How to build a simple neural network in 9 lines of Python code

Chris Angelico rosuav at gmail.com
Tue Jun 27 16:52:51 EDT 2017


On Wed, Jun 28, 2017 at 6:22 AM, Marko Rauhamaa <marko at pacujo.net> wrote:
> Chris Angelico <rosuav at gmail.com>:
>
>> On Wed, Jun 28, 2017 at 5:34 AM, Marko Rauhamaa <marko at pacujo.net> wrote:
>>> What would *not* be cheating? A language without a library would be
>>> dead.
>>
>> Sure, but there are different levels of cheating. Using a
>> general-purpose programming language and its standard library isn't
>> usually considered cheating, but using a language or library that's
>> specifically designed for this purpose is less about "hey look how
>> simple this is" and more about "hey look how awesome this lang/lib
>> is". Which is a perfectly reasonable thing to brag; Python is
>> beautifully expressive in the general case, but there are some amazing
>> tools for special purposes.
>>
>> So I wouldn't call it cheating; it's a demonstration of the
>> expressiveness of numpy.
>
> You saw the APL example, right? APL's standard runtime/library contains
> most of Numpy functionality because that's what APL has been designed
> for.
>
> Is that cheating?

No, for the same reason.
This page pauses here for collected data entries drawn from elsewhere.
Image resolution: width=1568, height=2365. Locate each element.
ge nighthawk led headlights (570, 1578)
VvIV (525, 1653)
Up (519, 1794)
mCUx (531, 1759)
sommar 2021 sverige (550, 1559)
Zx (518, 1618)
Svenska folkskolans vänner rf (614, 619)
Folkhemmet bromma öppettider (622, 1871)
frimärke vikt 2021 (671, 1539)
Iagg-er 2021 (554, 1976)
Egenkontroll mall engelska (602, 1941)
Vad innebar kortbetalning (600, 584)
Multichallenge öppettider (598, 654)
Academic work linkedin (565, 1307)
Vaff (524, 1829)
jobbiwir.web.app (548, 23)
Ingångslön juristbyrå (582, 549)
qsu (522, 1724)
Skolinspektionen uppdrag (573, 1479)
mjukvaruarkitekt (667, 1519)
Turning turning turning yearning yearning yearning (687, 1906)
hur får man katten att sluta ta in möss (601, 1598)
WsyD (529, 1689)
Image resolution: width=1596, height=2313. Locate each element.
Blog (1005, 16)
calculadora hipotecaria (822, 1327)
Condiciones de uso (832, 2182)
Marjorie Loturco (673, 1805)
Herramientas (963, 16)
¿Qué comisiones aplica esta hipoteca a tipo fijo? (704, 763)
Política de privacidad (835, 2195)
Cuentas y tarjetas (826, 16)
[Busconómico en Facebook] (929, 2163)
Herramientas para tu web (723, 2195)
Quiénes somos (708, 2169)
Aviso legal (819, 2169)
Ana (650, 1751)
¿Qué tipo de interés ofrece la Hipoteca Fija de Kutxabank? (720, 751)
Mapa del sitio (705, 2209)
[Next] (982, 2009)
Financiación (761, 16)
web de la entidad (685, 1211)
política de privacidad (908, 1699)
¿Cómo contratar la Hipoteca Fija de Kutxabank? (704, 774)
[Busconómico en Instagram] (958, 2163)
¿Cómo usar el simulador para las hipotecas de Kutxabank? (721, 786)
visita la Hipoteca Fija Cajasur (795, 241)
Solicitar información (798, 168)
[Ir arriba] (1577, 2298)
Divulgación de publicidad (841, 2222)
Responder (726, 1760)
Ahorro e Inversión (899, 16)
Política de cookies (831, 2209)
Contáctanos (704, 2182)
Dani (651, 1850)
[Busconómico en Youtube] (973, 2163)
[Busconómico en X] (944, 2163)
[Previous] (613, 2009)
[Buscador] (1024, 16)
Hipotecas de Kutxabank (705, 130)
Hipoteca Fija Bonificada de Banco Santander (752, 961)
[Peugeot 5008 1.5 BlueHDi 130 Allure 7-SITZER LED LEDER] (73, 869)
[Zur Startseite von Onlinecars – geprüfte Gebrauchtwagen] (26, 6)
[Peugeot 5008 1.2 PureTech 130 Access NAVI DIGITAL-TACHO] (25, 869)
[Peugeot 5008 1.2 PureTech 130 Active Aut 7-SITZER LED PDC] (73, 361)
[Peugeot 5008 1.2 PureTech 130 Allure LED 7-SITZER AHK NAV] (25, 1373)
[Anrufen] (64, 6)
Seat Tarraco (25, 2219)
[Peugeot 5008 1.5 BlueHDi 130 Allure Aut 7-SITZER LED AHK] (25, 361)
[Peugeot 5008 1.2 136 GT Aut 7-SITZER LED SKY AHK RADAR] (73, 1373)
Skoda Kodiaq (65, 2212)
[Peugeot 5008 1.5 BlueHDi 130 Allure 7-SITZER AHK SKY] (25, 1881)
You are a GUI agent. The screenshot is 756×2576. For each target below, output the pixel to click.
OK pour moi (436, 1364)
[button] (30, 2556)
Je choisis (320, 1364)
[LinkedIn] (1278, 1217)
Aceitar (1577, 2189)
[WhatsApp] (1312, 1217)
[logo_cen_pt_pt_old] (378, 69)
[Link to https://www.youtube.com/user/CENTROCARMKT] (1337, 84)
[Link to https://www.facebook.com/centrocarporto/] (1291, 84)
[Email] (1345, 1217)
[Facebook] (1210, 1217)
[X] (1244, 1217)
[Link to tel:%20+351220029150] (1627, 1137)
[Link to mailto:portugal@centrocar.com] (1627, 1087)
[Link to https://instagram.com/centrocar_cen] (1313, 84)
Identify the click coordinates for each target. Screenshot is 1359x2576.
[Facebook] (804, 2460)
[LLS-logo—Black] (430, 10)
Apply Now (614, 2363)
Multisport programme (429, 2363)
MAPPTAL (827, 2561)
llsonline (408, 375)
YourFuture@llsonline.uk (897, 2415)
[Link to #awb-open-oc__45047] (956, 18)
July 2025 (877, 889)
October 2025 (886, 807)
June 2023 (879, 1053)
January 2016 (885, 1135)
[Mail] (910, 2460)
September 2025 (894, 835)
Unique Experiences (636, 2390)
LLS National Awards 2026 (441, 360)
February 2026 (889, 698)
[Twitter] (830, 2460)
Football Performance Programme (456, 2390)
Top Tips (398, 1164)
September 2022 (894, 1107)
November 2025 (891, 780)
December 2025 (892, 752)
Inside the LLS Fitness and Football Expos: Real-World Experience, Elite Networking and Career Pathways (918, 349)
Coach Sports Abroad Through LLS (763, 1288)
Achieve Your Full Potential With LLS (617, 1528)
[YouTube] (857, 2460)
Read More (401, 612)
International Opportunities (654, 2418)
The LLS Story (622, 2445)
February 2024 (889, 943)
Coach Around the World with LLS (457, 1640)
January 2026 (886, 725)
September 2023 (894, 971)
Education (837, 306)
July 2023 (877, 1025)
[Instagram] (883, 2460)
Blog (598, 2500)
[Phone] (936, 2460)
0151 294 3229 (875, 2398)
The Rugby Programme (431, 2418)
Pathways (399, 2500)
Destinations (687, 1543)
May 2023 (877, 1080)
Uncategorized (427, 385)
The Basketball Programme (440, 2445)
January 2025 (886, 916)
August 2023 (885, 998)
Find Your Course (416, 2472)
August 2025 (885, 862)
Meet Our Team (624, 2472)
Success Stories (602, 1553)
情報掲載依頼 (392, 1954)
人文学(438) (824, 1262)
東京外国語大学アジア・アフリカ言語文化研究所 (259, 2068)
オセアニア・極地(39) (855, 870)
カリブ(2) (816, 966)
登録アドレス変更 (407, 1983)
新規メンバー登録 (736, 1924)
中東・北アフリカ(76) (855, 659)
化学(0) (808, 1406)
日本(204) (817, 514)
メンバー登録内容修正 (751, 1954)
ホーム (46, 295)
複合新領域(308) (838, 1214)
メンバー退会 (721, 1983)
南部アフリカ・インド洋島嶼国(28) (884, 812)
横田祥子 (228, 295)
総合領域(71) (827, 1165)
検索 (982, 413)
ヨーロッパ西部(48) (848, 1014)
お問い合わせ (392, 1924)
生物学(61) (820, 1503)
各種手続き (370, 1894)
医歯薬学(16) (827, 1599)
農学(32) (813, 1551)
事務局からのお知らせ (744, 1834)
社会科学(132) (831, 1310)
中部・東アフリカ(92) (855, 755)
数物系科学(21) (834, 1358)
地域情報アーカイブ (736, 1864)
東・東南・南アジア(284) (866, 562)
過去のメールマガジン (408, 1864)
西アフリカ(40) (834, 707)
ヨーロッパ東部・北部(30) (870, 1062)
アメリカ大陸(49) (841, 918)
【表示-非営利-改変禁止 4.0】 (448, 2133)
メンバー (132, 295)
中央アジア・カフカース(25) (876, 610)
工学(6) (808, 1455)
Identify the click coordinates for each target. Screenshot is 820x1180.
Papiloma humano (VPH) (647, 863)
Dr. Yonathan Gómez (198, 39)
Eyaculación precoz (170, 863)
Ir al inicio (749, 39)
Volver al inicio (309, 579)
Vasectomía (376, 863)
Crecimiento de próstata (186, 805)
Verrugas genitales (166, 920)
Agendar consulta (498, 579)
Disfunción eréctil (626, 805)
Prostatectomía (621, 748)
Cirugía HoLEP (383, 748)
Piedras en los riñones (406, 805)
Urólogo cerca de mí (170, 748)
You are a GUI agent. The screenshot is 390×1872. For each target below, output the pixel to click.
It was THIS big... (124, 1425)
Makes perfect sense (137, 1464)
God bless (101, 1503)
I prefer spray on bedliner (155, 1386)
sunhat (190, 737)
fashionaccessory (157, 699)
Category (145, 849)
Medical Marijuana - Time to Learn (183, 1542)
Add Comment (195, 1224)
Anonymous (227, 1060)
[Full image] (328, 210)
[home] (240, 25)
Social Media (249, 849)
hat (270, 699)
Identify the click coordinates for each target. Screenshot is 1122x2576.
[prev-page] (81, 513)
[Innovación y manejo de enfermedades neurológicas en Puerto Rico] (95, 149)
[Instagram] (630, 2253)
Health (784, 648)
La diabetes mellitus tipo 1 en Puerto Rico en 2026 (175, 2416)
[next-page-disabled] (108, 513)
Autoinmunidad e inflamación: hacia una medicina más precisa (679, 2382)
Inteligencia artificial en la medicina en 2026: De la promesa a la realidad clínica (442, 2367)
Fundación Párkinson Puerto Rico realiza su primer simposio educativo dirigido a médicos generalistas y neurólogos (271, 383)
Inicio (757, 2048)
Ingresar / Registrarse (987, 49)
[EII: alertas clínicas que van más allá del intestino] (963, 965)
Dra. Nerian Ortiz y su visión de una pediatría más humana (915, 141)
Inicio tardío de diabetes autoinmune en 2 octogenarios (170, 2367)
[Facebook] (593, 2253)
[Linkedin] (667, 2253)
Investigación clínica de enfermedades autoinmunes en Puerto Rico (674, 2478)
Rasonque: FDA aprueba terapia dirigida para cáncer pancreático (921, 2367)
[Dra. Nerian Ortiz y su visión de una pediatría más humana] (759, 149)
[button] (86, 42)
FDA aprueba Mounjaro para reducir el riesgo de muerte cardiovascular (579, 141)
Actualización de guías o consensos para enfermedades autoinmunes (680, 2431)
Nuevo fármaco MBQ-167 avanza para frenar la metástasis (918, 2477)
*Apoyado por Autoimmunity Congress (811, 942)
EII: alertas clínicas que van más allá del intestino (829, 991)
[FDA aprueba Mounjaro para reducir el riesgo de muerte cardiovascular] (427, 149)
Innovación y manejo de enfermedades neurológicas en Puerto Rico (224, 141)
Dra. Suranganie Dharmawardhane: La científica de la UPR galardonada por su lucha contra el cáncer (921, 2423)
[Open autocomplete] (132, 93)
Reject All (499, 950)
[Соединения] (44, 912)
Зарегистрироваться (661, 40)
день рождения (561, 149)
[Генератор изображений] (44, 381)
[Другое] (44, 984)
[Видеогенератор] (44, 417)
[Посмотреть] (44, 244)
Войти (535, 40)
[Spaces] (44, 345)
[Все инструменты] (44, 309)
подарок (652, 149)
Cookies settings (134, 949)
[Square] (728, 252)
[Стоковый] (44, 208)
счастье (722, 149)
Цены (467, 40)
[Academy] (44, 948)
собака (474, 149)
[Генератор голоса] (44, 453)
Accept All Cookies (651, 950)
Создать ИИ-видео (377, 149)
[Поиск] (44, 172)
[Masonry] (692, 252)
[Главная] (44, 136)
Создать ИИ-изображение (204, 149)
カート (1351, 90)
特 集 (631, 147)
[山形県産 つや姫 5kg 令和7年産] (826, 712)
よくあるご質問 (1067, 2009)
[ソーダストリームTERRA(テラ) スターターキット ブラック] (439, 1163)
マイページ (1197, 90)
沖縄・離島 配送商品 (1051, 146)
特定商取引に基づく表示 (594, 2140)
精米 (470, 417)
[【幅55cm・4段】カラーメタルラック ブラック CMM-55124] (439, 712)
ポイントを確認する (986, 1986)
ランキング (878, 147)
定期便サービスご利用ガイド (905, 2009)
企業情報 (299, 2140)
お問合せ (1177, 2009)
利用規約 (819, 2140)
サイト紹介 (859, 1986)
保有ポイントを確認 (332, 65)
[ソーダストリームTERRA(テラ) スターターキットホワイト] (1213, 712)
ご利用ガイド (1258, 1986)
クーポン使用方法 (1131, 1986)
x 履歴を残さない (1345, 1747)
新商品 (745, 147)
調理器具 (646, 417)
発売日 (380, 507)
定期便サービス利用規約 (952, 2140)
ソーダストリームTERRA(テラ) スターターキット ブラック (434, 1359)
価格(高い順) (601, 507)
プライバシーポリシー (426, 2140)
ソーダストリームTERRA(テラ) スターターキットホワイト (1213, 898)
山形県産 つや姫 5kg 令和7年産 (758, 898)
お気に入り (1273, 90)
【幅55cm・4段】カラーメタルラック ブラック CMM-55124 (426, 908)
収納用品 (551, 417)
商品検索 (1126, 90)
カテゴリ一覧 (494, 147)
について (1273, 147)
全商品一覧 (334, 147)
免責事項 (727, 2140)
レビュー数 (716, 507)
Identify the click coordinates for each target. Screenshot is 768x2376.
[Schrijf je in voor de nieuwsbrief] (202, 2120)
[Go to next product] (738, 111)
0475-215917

What it demonstrates is the terseness of APL
when used for its exact use case.

Ultimately, everything is implemented using lower level code. Isn't it
impressive how easily a computer can add two integers? Trying to do
the same thing in dominoes takes a lot of code:

http://www.numberphile.com/videos/domino_circuit.html

Should we count program code in domino equivalence?